First responders are also in a tough spot. When we talked to paramedic Mike Krueger he showed us the empty Atropine and Lidocaine bins. Life saving drugs used on patients with heart problems. Something Krueger calls a "huge hardship." Krueger's been a paramedic 20 years; he's now president of Lifestar EMS and has never seen anything like this. Standard pain meds like Morphine in short supply for several years now. "Sometimes there's alternatives that are good sometimes there's alternatives that don't work quite as well." And Krueger admits it means more room for error. Many of the drugs not available come premixed. Krueger pointed out "now we're having to potentially draw that up and dilute it and mix it up to meet what we need." All in a moving ambulance.
"It's the United States of America, and we can't get people the treatments that they need," Emily Rohloff told us. She's with the advocacy affiliate of the American Cancer Society, one of several groups pushing to stop this disturbing trend. A trend in some cases that's caused by economics; manufacturers switching to drugs that bring in more money. In other cases, manufacturing problems lead to plant shutdowns disrupting the drug supply. "A solution had to happen, and it had to happen now," Rohloff said.

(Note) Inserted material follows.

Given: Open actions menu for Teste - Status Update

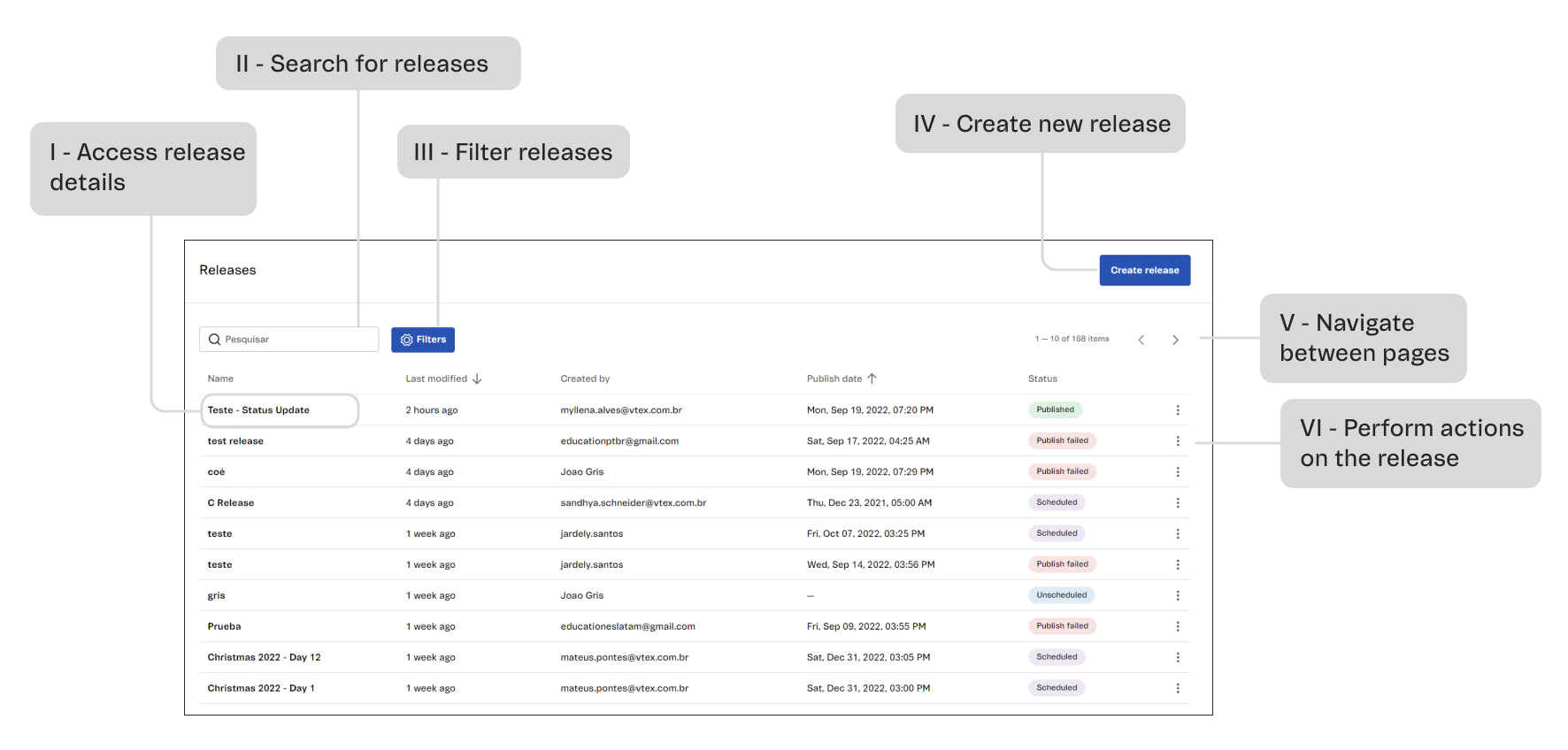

And it did this summer. President Obama signed the bill into law. The hope is new legislation solves the problem.
But Julie is still waiting for Doxil and is still not in remission. She's now trying a drug used to treat lung cancer. "It's like a shot in the dark 'well let's try this.' " As she waits and fights Julie is speaking out telling her story to anyone who will listen. "You don't want anybody to go through what you've been through."
Julie was told Doxil will be available very soon, but Julie says she's still skeptical.
So how does new legislation help solve the problem? It does two things: it makes manufacturers give the FDA a head's up if they forsee a shortage. It also ensures there are alternative drugs available.